The DataSet type is a container for data points. It holds 3 vectors x, y, sigma where the components of sigma quantify the standard deviation associated with each measurement. Its fields can be obtained via xdata(DS), ydata(DS), sigma(DS).

In the simplest case, where all data points are mutually independent and have a single $x$-component and a single $y$-component each, a four-point DataSet can be constructed via

DataSet([1,2,3,4],[4,5,6.5,7.8],[0.5,0.45,0.6,0.8])

where the three arguments constitute a vector of x-values, y-values and 1σ uncertainties associated with the y-values, respectively.

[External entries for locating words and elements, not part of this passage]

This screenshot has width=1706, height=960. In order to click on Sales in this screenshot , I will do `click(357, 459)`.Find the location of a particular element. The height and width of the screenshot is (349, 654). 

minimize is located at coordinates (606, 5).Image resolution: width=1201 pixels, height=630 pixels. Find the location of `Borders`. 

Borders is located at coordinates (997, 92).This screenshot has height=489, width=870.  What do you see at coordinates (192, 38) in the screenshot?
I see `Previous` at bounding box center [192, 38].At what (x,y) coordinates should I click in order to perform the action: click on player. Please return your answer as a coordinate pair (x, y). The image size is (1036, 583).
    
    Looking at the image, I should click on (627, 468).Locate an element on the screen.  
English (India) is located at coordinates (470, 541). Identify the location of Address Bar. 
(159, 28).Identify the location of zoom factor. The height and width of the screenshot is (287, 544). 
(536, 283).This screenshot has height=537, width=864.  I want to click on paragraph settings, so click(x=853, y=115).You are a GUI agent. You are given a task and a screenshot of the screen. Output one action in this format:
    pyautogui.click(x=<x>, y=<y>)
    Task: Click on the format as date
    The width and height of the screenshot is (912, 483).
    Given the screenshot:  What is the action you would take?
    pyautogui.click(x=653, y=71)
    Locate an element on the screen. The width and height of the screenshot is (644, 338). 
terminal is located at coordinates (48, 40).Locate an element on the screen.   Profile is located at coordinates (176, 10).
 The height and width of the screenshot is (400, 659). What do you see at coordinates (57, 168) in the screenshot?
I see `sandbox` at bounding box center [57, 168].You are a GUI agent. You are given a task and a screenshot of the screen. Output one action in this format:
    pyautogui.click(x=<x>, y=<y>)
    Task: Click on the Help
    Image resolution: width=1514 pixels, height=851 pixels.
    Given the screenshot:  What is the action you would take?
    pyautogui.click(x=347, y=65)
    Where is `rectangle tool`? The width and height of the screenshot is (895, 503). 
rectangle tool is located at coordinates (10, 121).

In addition to a DataSet, a DataModel contains the model as a function model(x,θ) and its derivative dmodel(x,θ) where x denotes the x-value of the data and θ is a vector of parameters on which the model depends. Crucially, dmodel contains the derivatives of the model with respect to the parameters θ, not the x-values. For example

DS = DataSet([1,2,3.],[4,5,6.5],[0.5,0.45,0.6])
model(x,θ::Vector) = θ[1] .* x .+ θ[2]
DM = DataModel(DS,model)

If provided like this, the gradient of the model with respect to the parameters θ (i.e. its "Jacobian") will be calculated using automatic differentiation. Alternatively, an explicit analytic expression for the Jacobian can be specified by hand:

function dmodel(x,θ::Vector)
   J = Array{Float64}(undef, length(x), length(θ))
   @. J[:,1] = x        # ∂(model)/∂θ₁
   @. J[:,2] = 1.       # ∂(model)/∂θ₂
   return J
end
DM = DataModel(DS,model,dmodel)

The output of the Jacobian must be a matrix whose columns correspond to the partial derivatives with respect to different components of θ and whose rows correspond to evaluations at different values of x.